I picked up this track bike at a garage sale and it doesn't have a head badge. The frame looks to have had a ton of welding done to it and I would consider that the worst part of the bike. It has the schwinn handlebars and neck and Caminagent aluminum wheels and a Brooks seat. I believe it might be a Emil Wastyn built bike but would need a more informed opinion. Thanks in advance.


----------



## Andrew Gorman (Jul 22, 2015)

I don't think one of Emils' frames would have blown out like that.  Are the welds brass or steel? The better looking ones almost look like TIG welds?  The open ends on the rear triangle are track-like- maybe it's a track frame that was mis-used, abused and repaired.


----------



## kccomet (Jul 23, 2015)

not sure what your plans are for the bike, but i would be interested in some of the parts. i usually hate to see when someone posts a bike and people start asking about parts and not the bike itself but..... unless its a labor of love i would strip the parts and maybe the fork and look for something silmilar to but them on. i dont think thats a wastyn frame, but it is was a pretty cool vintage track frame.


----------



## T-Mar (Jul 23, 2015)

Agreed, it appears to be a circa 1930s track bicycle based on the angles, non-capped stays and fork rake. Unfortunately, somebody has built up all the lug edges, making it virtually impossible to identify the brand. On top of that, the drive side chain stay appears to be bent and the rear fork ends have been shortened to the point where there is next to no axle slot for adjusting chain tension. On the plus side, the walls of the seat stays and seat tube appear to be quite thin, so it is probably a high end tubeset from the era.


----------



## coppertonekid (Jul 23, 2015)

Thanks for the responses, I think I'll strip off most of the parts and scrap the frame. I was hesitant to scrap it first then find out it was important after the fact.


----------



## coppertonekid (Jul 23, 2015)

A few more pics


----------



## T-Mar (Jul 23, 2015)

FWIW, it is a 1936 Williams chain ring. The crankset, if Williams too, would be a model B100.


----------



## coppertonekid (Jul 23, 2015)

T-Mar said:


> FWIW, it is a 1936 Williams chain ring.




Thank you


----------



## T-Mar (Jul 23, 2015)

Wow! I just realized that the hubs appear to be the very rare, riveted Airlite hubs.


----------



## coppertonekid (Jul 24, 2015)

T-Mar said:


> Wow! I just realized that the hubs appear to be the very rare, riveted Airlite hubs.

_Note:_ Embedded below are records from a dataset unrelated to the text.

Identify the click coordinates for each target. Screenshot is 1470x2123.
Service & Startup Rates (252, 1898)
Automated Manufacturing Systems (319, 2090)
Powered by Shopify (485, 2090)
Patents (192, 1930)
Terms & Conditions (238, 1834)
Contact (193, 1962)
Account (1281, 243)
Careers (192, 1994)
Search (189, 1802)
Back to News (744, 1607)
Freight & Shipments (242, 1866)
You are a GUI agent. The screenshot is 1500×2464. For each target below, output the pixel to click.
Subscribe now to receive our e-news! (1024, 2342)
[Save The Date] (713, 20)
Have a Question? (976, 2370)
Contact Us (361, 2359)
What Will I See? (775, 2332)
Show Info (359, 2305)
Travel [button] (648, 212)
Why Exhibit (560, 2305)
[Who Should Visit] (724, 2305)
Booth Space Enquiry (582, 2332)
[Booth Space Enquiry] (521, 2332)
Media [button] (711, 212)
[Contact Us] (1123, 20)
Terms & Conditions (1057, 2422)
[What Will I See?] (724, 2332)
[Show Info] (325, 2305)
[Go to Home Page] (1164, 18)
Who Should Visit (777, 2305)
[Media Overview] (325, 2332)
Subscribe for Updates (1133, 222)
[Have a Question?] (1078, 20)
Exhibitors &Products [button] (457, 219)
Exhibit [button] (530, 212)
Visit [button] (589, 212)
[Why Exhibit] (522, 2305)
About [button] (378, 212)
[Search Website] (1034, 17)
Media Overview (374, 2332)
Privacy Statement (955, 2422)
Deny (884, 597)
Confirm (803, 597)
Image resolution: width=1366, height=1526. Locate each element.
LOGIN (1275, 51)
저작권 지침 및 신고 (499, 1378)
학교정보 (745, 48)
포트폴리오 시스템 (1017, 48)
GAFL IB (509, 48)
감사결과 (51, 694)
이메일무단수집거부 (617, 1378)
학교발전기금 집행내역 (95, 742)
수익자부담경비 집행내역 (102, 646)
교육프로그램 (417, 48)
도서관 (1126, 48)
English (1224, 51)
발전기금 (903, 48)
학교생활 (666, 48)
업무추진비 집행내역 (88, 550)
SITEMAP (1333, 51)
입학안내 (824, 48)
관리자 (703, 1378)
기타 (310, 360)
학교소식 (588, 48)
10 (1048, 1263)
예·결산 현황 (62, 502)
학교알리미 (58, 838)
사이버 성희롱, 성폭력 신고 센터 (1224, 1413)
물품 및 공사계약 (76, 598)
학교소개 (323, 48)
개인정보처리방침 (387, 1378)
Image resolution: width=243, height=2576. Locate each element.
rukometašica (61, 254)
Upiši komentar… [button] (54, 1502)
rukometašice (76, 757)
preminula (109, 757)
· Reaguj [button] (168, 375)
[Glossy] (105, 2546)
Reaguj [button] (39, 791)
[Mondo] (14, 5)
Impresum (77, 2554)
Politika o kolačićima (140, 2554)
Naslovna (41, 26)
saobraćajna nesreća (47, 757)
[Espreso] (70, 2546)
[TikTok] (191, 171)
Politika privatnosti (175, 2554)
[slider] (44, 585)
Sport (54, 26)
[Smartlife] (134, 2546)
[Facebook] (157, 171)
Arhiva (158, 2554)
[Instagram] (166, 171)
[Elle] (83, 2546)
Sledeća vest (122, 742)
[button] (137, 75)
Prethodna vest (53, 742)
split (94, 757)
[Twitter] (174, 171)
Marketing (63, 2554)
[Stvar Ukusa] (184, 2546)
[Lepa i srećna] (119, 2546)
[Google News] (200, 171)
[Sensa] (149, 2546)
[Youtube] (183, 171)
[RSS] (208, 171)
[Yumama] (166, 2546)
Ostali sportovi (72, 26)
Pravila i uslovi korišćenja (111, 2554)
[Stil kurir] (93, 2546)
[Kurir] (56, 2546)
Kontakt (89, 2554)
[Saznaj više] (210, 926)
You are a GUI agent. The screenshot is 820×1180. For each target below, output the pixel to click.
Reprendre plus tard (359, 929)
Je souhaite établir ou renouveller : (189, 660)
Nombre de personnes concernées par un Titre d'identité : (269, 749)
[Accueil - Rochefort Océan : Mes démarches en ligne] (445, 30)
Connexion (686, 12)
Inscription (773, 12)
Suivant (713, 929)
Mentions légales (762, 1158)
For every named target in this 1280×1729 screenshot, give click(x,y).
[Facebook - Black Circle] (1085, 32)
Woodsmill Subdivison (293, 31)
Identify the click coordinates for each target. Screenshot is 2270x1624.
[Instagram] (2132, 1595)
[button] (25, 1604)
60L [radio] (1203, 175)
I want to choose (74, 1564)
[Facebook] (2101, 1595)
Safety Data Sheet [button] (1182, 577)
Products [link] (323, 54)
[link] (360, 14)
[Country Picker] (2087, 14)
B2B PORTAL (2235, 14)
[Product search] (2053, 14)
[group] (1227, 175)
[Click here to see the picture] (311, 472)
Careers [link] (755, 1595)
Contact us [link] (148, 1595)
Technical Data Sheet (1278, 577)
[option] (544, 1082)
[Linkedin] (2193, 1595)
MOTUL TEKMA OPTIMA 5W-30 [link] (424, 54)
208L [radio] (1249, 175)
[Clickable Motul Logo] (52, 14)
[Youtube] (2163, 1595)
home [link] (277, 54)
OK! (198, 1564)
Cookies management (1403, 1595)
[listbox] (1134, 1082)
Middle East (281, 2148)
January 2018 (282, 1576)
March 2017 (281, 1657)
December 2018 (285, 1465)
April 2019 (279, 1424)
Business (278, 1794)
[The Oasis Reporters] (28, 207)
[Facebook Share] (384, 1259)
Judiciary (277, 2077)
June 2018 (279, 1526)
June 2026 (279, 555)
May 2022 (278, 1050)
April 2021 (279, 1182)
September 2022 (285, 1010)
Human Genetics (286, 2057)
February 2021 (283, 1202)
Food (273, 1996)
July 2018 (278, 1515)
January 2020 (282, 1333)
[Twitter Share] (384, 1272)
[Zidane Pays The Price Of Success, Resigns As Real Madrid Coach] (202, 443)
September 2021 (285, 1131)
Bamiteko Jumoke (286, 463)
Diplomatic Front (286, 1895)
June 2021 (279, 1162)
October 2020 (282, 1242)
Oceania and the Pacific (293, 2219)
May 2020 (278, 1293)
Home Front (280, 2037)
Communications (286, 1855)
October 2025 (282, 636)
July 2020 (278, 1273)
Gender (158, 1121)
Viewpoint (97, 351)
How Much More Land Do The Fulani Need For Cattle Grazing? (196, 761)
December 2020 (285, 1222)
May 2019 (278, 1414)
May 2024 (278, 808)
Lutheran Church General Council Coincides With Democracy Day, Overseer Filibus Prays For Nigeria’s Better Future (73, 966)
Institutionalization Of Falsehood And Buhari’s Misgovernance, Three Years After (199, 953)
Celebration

Caminargent wheels with riveted Airlite hubs! That's cool!


----------



## Andrew Gorman (Jul 24, 2015)

I wouldn't scrap the frame- it's been rode hard and put away wet more than a few times, but there is obviously some history and a lot of character  to it.  And it is a legitimate track frame.  Someone would want it either as a wall hangar or just an interesting piece of junk to curate.  With some work it could be made into a lumpy rider.  See who'll bite here or on ebay before it goes to the scrapper.


----------



## GiovanniLiCalsi (Jul 24, 2015)

Once paint is stripped, check to see if its been brazed.
The frame can be restored, if true....


----------



## Duchess (Jul 25, 2015)

It looks like someone welded the tubes to the lugs. Either they don't trust brazing or were really going to put it through its paces! Was this something people did on track bikes with the idea to increase stiffness or strength back in the day or is it just a one-off?


----------



## GiovanniLiCalsi (Jul 25, 2015)

The tubing is too thin to weld. Most likely, it is a very sloppy brazing job....


----------



## Underground Bicycle Shop (Aug 10, 2015)

Nice Union Track pedals!


----------



## Underground Bicycle Shop (Aug 10, 2015)

It would have originally had head lugs like this bicycle. And don't scrap. I will buy anything!


----------